Cuando se fueron, Jack anotó varios puntos difíciles, como el de la ascensión recta y oblicua, de los que había hablado con Dudley
El Sextante
, un capitán con una buena formación científica que despreciaba a quienes eran simples marinos y que probablemente formara parte del tribunal junto con sus íntimos amigos. Entonces subió a la cubierta. La
Surprise
estaba ya en medio de la bahía de Kutali, a barlovento del convoy, como un hermoso cisne con una bandada de gansos comunes, algunos de ellos sucios. Todos los pasajeros contemplaban aquel espectáculo, un espectáculo por el que Jack, que ya lo había visto, volvió a sentir la misma admiración que la primera vez al notar la admiración de ellos: la gran bahía llena de pequeñas embarcaciones y queches, la hilera de enormes montañas que se alzaban justo al borde de las profundas aguas, y detrás del puerto, formando con él un ángulo de cuarenta y cinco grados, la ciudad compacta y fortificada, con sus rosados techos, sus blancas paredes, sus grises muros de contención y sus verdosas cúpulas de cobre brillando bajo el sol, y más allá otras montañas todavía más altas, unas desprovistas de vegetación y otras cubiertas de bosques, con los picos ocultos por vaporosas nubes blancas.

—Ahora, señor —dijo Jack al mayor Pollock—, puede ver dónde empezamos.
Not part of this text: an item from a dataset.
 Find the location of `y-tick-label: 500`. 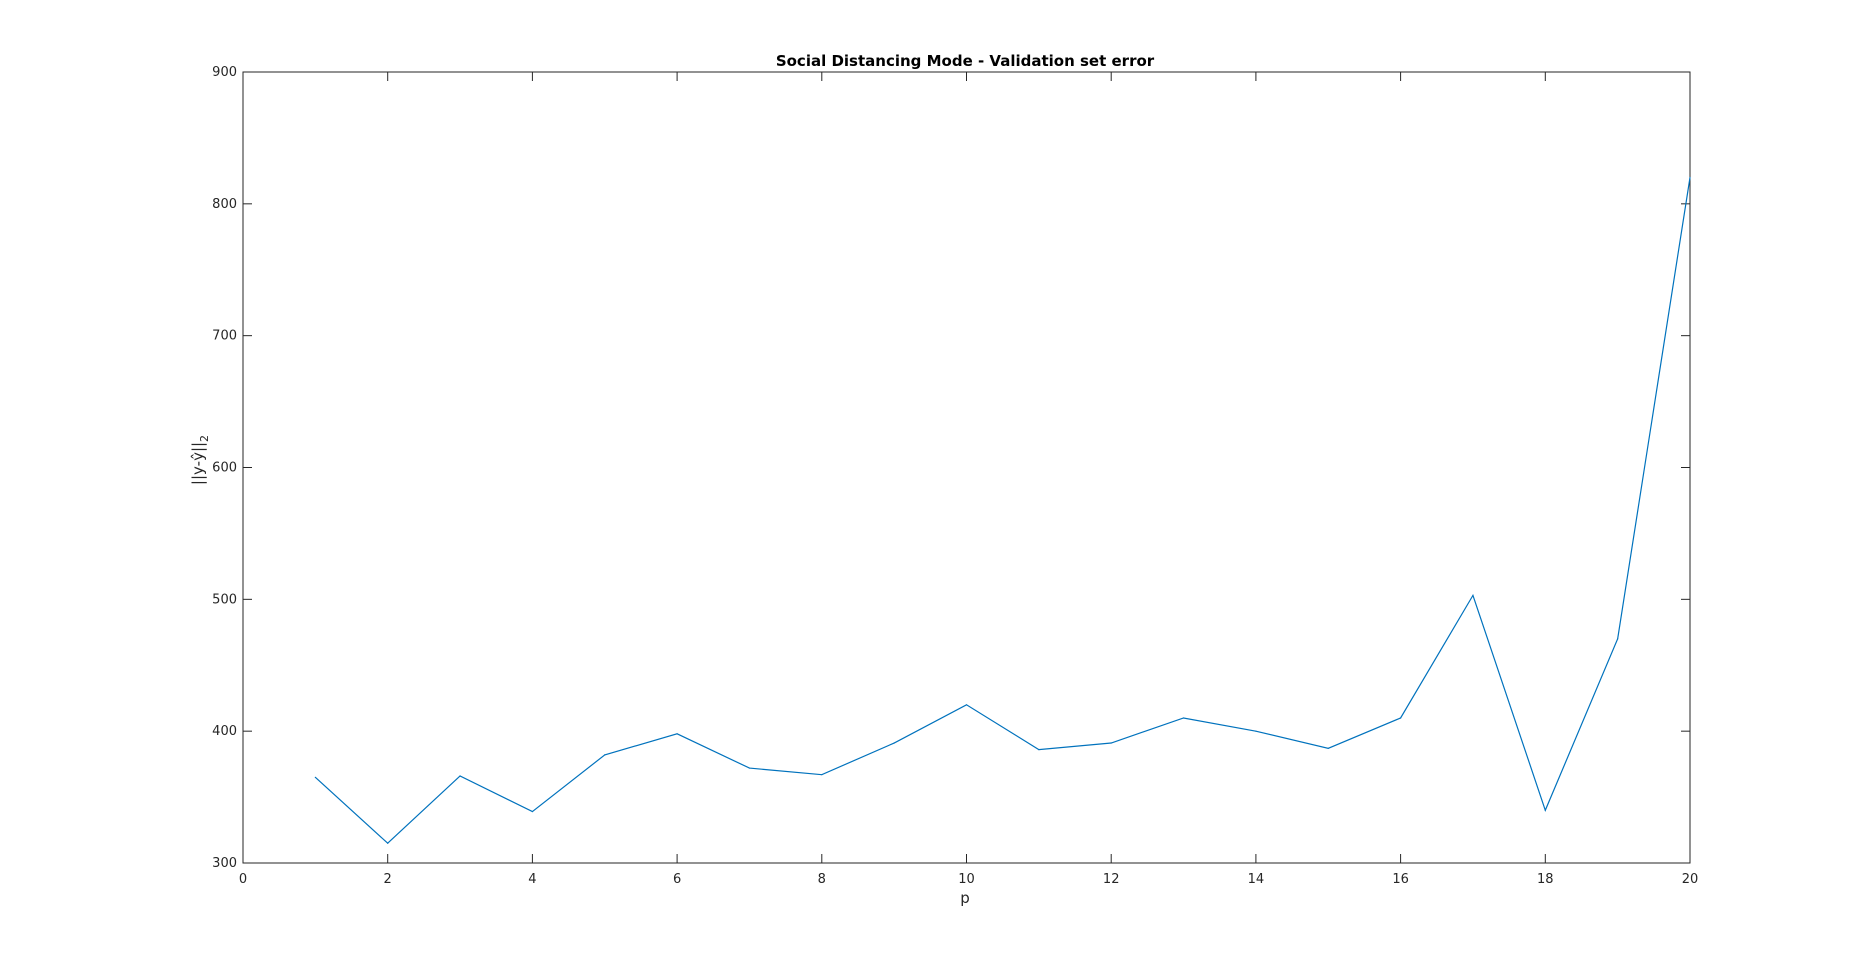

En esa punta del muelle colocamos un enorme soporte y desde allí extendimos un cabo hasta la ciudadela, por encima de los muros de contención y por el centro de la ciudad. Lo pusimos tan tenso como la cuerda de un violín y lo atamos a algunos postes justo antes y después de los tramos más peligrosos, y subir los cañones fue coser y cantar. Esa fue la primera etapa. Lo que hicimos en la segunda no lo puede ver bien desde aquí porque el terreno baja un poco al otro lado de esos riscos que están detrás de la ciudadela, pero allí, donde vuelve a elevarse, en aquella zona verde que hay bajo esas puntiagudas rocas de color claro, puede ver la línea del acueducto enterrado, que sigue el contorno de la montaña. Aunque, ahora que lo pienso, tal vez debería haberle hablado primero sobre la estructura política, que era muy compleja.

—Con su permiso, señor —dijo Mowett—. Creo que el bey ya ha zarpado.

—¿Cómo es posible que venga tan pronto? —preguntó Jack, cogiendo su telescopio—. Tiene toda la razón. Y el amable pope viene con él. Empiece a hacer las salvas. Esos eran mis aliados en esta operación —dijo a Pollock cuando el condestable llegó corriendo a la popa con su encendedor—, y me temo que no podré volver a hablar con usted hasta dentro de un rato, sobre todo porque veo que le siguen media docena de lanchas más.

Las salvas de la
Surprise
todavía no habían terminado cuando los turcos empezaron a disparar cañonazos de saludo con una batería que estaba al sur de la parte baja de la ciudad. Habían sacado provecho del arsenal de los franceses en Marga y ahora tenían numerosos cañones y municiones. Dispararon con el entusiasmo propio de los turcos y algunas de las balas rebotaron en el agua entre los barcos pesqueros. A los pocos minutos, los cristianos de la ciudadela, que habían sacado todavía más provecho, empezaron a disparar sus cañones de doce libras. Varias columnas de espeso humo ascendieron y descendieron por Kutali; el eco de los cañonazos se propagaba desde las montañas hasta la entrada de la bahía; en los intervalos entre los cañonazos se oían tiros de mosquetes, pistolas y rifles. La
Surprise
era una fragata muy popular entre los habitantes de Kutali porque gracias a ella no habían caído en manos de dos beyes déspotas y rapaces y habían conseguido los medios para defender su libertad. Sin embargo, la intención de su capitán no era hacer una buena acción sino llevar a cabo una operación contra los franceses, pero la intención también había sido buena y el resultado había sido el mismo.